%%
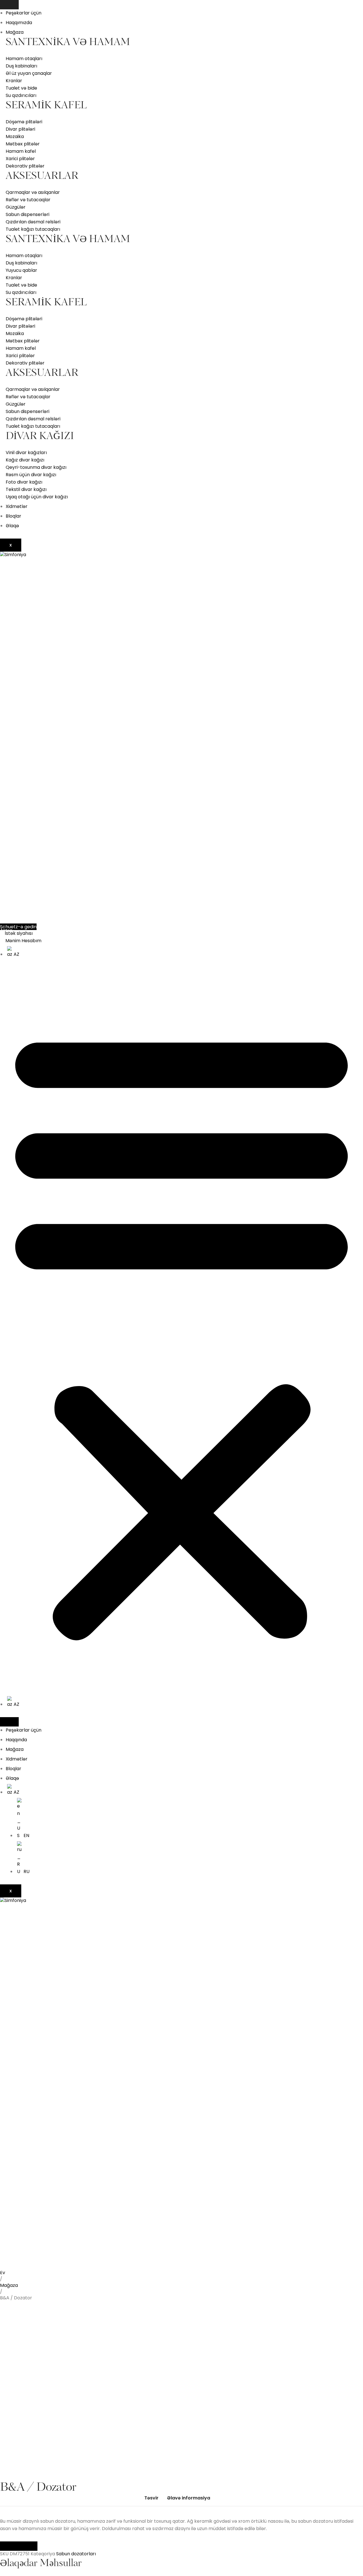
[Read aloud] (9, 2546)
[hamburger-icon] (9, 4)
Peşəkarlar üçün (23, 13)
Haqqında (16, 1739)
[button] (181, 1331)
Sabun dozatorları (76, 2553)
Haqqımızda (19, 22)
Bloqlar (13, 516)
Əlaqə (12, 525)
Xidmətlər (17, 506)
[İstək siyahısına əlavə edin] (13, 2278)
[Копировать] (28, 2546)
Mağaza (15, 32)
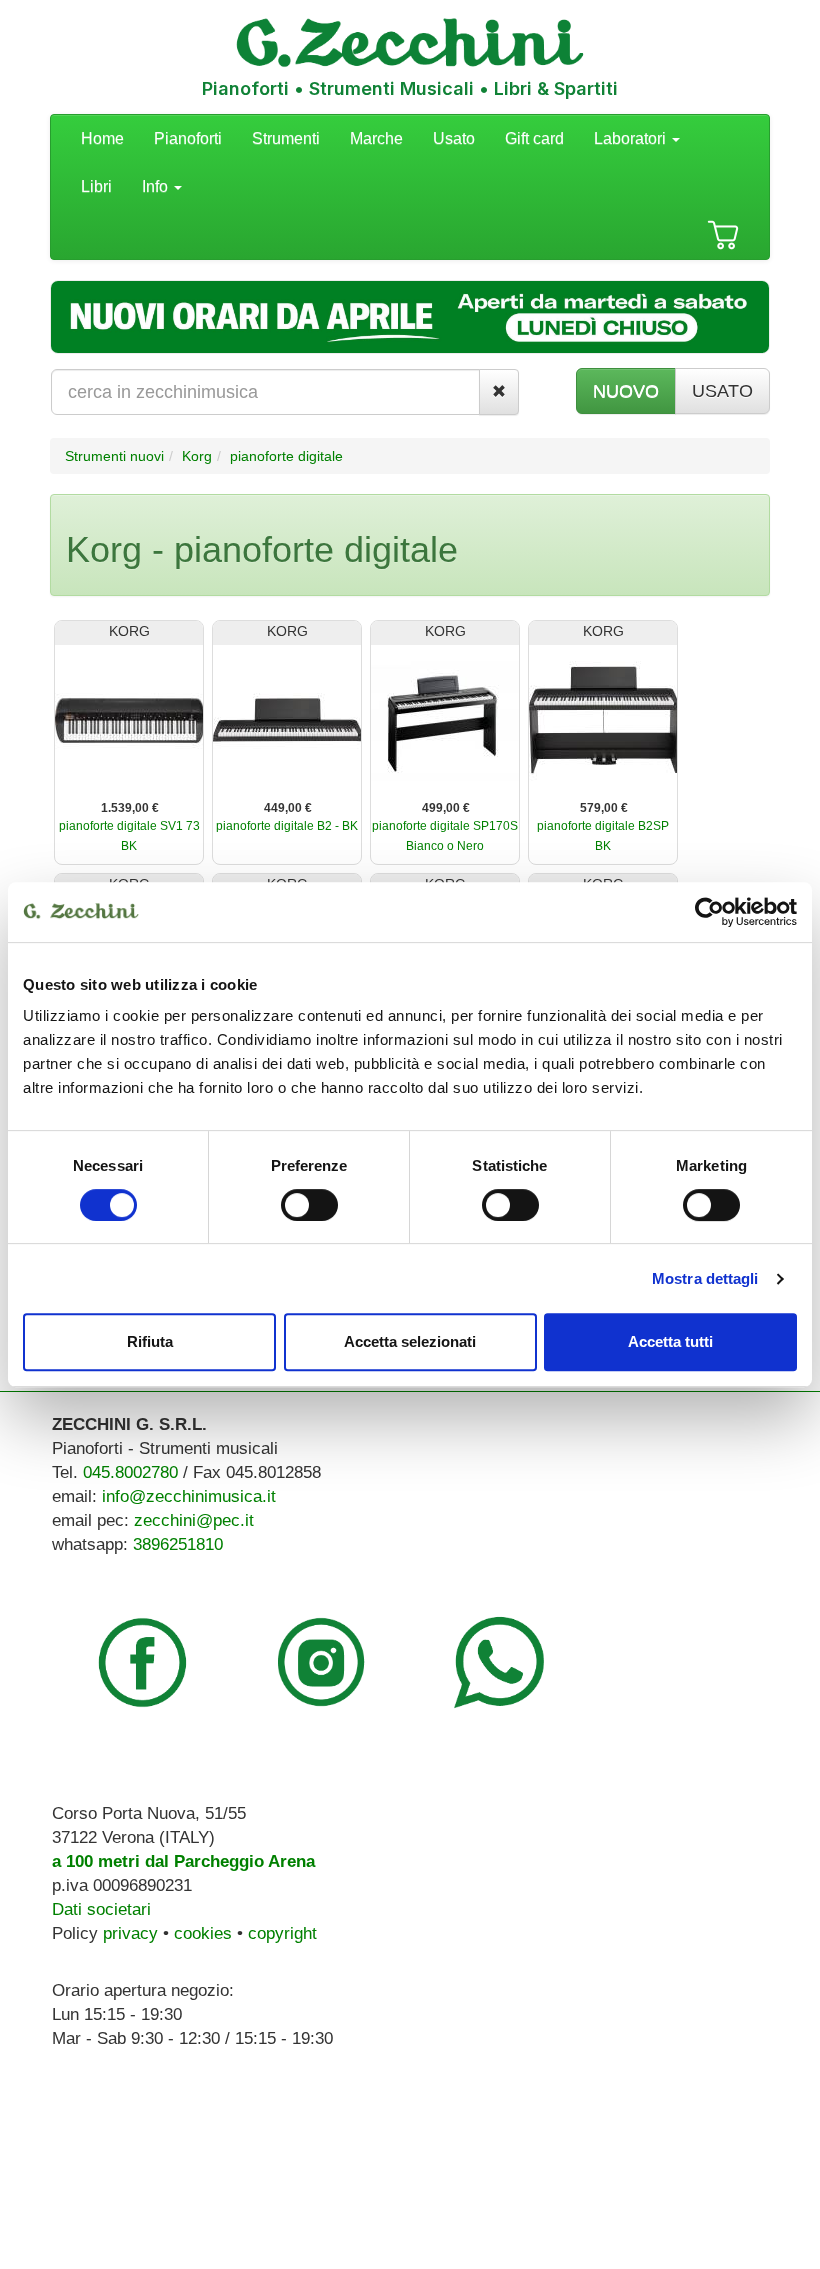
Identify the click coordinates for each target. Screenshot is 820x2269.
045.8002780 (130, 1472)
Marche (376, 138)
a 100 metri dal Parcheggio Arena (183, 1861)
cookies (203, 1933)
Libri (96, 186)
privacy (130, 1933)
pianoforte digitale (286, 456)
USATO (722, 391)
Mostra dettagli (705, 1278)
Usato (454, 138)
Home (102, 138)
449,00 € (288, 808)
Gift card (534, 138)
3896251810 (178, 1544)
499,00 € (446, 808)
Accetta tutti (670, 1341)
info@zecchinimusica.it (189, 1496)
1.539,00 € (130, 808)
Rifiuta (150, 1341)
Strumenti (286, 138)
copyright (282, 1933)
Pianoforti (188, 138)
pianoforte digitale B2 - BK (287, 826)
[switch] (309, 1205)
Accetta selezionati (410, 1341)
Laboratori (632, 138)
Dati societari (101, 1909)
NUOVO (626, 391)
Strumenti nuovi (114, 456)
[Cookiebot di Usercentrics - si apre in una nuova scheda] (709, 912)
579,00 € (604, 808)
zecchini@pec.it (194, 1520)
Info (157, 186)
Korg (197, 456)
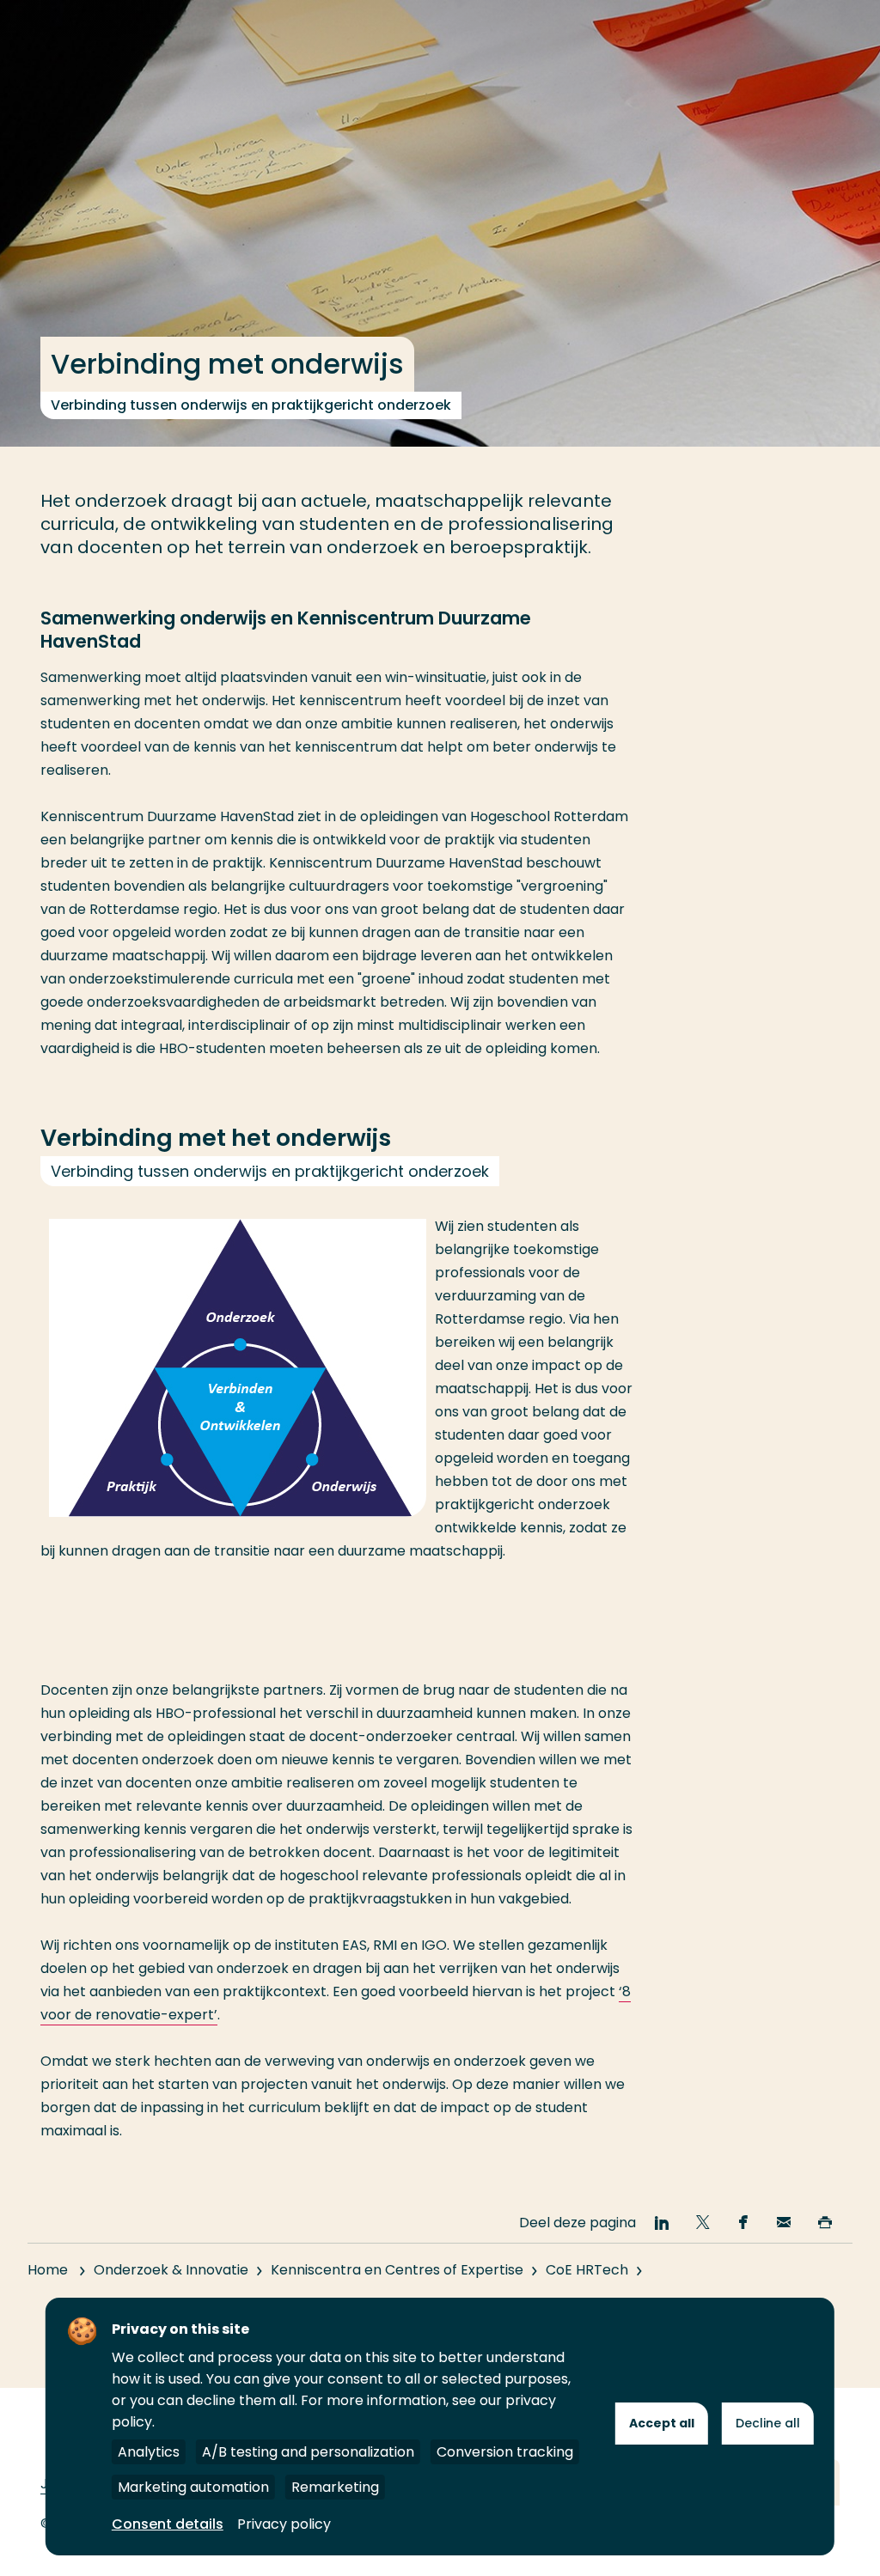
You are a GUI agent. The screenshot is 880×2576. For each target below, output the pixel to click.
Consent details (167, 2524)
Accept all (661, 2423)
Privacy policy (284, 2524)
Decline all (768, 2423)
%%
%%
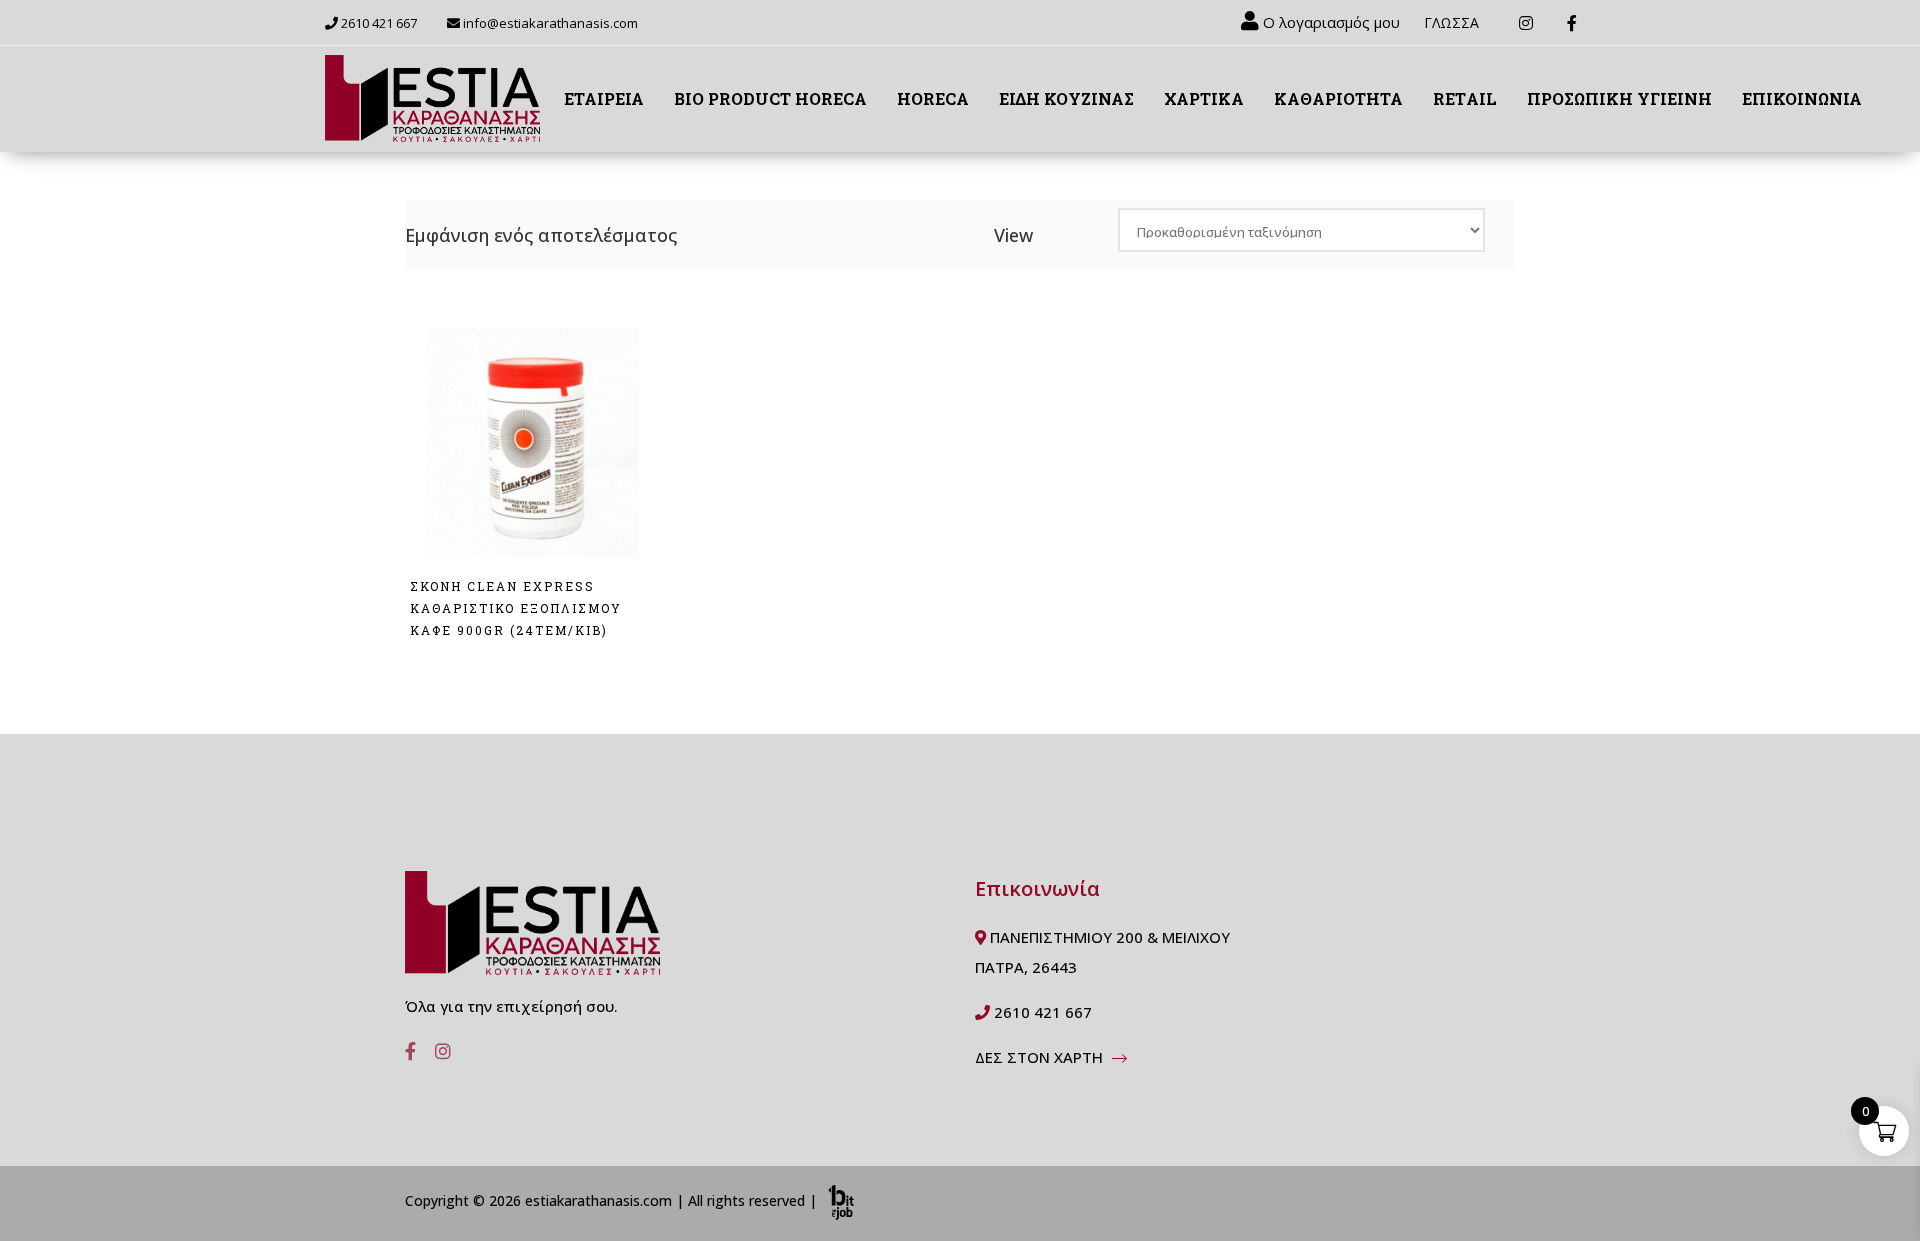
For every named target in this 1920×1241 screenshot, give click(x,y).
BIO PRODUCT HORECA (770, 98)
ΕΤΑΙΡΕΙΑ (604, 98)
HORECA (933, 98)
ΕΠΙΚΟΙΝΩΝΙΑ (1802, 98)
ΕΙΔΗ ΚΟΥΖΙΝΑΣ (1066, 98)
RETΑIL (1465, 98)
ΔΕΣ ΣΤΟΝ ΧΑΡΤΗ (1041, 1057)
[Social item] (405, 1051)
%%
%%
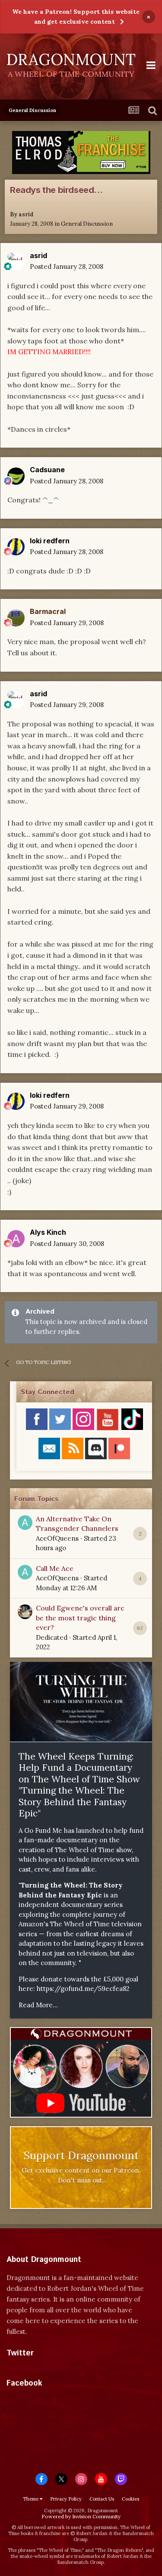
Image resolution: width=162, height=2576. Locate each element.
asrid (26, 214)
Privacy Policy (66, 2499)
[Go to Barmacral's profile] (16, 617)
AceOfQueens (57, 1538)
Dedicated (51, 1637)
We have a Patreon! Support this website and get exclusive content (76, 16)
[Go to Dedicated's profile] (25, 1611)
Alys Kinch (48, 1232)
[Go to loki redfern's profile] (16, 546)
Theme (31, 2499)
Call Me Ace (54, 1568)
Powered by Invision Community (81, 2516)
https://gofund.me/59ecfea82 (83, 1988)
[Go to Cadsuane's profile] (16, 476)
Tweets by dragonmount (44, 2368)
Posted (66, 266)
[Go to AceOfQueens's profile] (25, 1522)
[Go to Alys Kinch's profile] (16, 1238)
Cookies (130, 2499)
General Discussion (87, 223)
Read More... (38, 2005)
%%
Instructions to follow » Beginning with the line that has "[Read aloud] (9, 2546)" and ending with the line that has "Mağaza (15, 32)", set down the lines above exactly and include no others.

Answer space »
[Read aloud] (9, 2546)
[hamburger-icon] (9, 4)
Peşəkarlar üçün (23, 13)
Haqqında (16, 1739)
[button] (181, 1331)
Sabun dozatorları (76, 2553)
Haqqımızda (19, 22)
Bloqlar (13, 516)
Əlaqə (12, 525)
Xidmətlər (17, 506)
[İstək siyahısına əlavə edin] (13, 2278)
[Копировать] (28, 2546)
Mağaza (15, 32)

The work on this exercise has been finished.